L’histoire. Elle se déroule en quelques jours, au moment d’un week-end du Nouvel-An, dans la Chine d’aujourd’hui, et nous raconte les premiers émois amoureux et la première, et terrible, claque d’une jeune ouvrière chinoise de dix-sept ans, Mei, dans une usine de confection à la chaîne. Usine où elle travaille (beaucoup), où elle mange (vite et peu) et où elle dort (si peu).
Mais dans cette usine, elle rêve aussi, d’amour surtout. Privée de sa paye du mois pour avoir commis quelques maladresses, elle est sans argent pour pouvoir partir passer les fêtes dans sa famille et donc contrainte de rester enfermée dans l’usine. Mais elle n’y est pas totalement seule. Un des jeunes contremaîtres de son service est là aussi. Reconnaissant l’homme de ses rêves (au sens propre), elle unit sa propre solitude à la sienne et vit avec lui deux jours d’une passion incandescente.
L’auteur nous donne une vision assez pessimiste de la situation de la femme encore aujourd’hui en Chine.

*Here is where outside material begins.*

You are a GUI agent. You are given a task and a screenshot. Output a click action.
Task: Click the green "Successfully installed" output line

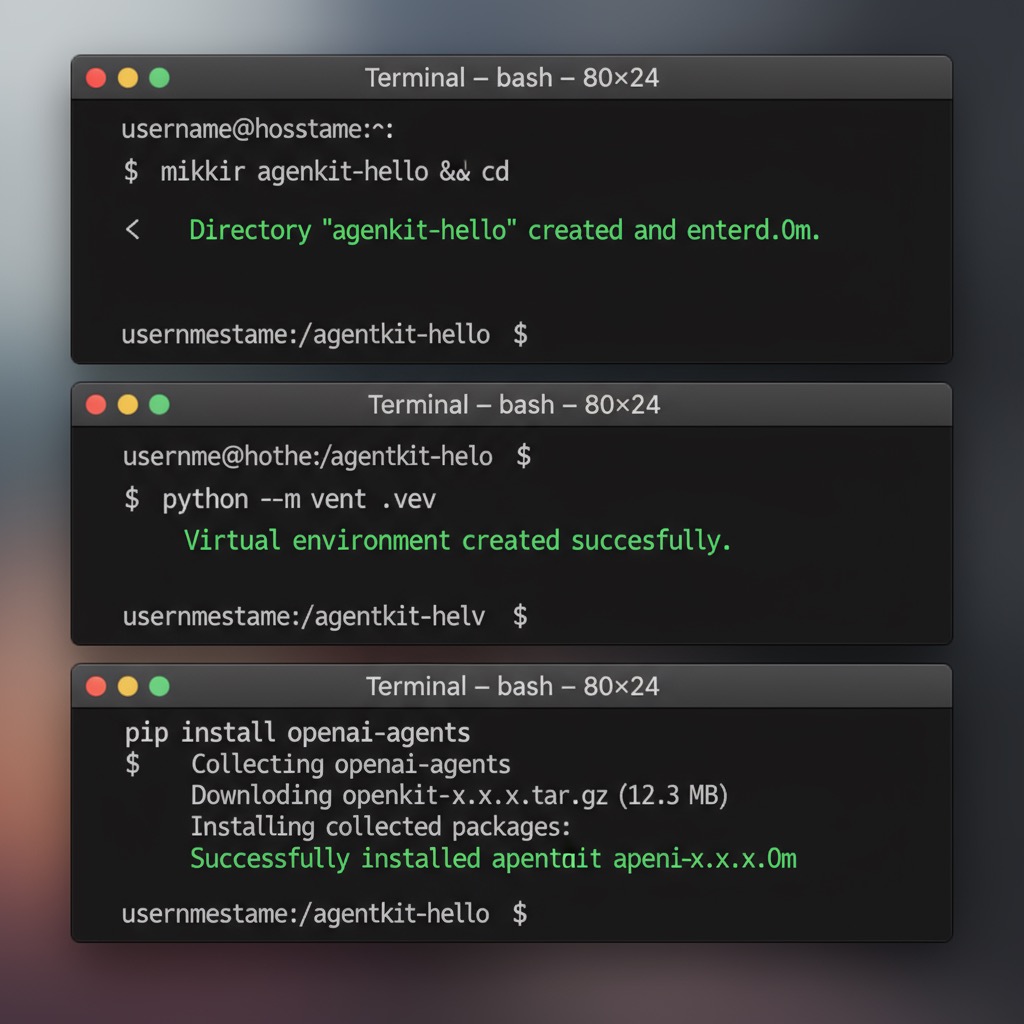pyautogui.click(x=493, y=859)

Si Mei a quitté son village et les siens pour venir travailler dans cette usine aux rythmes infernaux, et y vivre dans d’ignobles conditions, c’est pour que son frère aîné puisse lui faire de grandes études. Car Mei est une fille et de fait n’a pas le droit de faire des études même si elle en a largement les capacités intellectuelles, comme on le constate à mesure que se déroule l’histoire.
L’écriture. Roman subjectif, le livre est écrit à la première personne. Toujours au présent, avec des phrases, des paragraphes et des chapitres courts, voire très courts. Malgré la difficulté engendrée par cette triple contrainte, le style est magnifiquement clair et ciselé.
A noter une grande dichotomie entre l’âpreté de l’histoire, surtout la fin, et le caractère romantique de Mei, sur lequel s’est calé le style qui, de bout en bout, oscille entre rêve et réalité dans un langage toujours poétique même si parfois violent. La vie à l’usine est rendue de façon très réaliste alors même que les révoltes naissantes et les cadences infernales sont décrites dans un style romantique. Tout y est : les horaires et les cadences hors normes, les pauses-repas de plus en plus courtes, la fatigue, le manque d’air, la chaleur, les chefs odieux, les dortoirs exigus…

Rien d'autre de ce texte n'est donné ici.